Étiage du fleuve Congo : la perte de 205 MW fait planer le risque de délestages accrus à Kinshasa

La Société nationale d’électricité (SNEL) affirme avoir atteint un niveau historique de production électrique grâce à la réhabilitation de plusieurs groupes des centrales d’Inga. Toutefois, la baisse exceptionnelle du niveau des eaux du fleuve Congo et de la rivière Inkisi, en cette saison sèche, a entraîné une perte de plus de 200 MW, avec des conséquences directes sur l’alimentation électrique de Kinshasa. Ces explications ont été fournies par l’ingénieur Makap A Muteb, responsable de la production à la SNEL, lors d’un entretien accordé à la presse.

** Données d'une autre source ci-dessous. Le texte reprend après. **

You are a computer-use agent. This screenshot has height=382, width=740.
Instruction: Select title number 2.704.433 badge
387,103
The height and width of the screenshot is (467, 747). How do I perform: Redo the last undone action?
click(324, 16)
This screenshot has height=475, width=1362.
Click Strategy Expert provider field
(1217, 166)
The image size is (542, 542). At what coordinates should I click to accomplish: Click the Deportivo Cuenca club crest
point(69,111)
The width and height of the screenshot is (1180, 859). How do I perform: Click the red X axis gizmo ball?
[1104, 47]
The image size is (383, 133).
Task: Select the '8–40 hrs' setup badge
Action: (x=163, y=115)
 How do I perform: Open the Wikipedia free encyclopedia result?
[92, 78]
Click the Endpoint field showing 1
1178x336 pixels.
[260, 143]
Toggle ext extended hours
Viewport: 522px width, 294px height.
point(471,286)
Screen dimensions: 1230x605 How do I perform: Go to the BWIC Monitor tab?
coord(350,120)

Selon ce responsable, les efforts engagés depuis fin 2025 sous la direction du directeur général de la SNEL, Teddy Luamba, ont permis d’accroître significativement les capacités de production de l’entreprise. Le retour en service du groupe 5 d’Inga II en novembre 2025, suivi de la remise en exploitation du groupe 1 d’Inga I en février 2026, a apporté un supplément de 212 MW au réseau national.

« Aujourd’hui, nous avons atteint une pointe de production de 1 572 MW dans le complexe de production Ouest, comprenant Inga, Zongo et Sanga. C’est un record historique jamais enregistré depuis 1972 », a déclaré l’ingénieur Makap A Muteb.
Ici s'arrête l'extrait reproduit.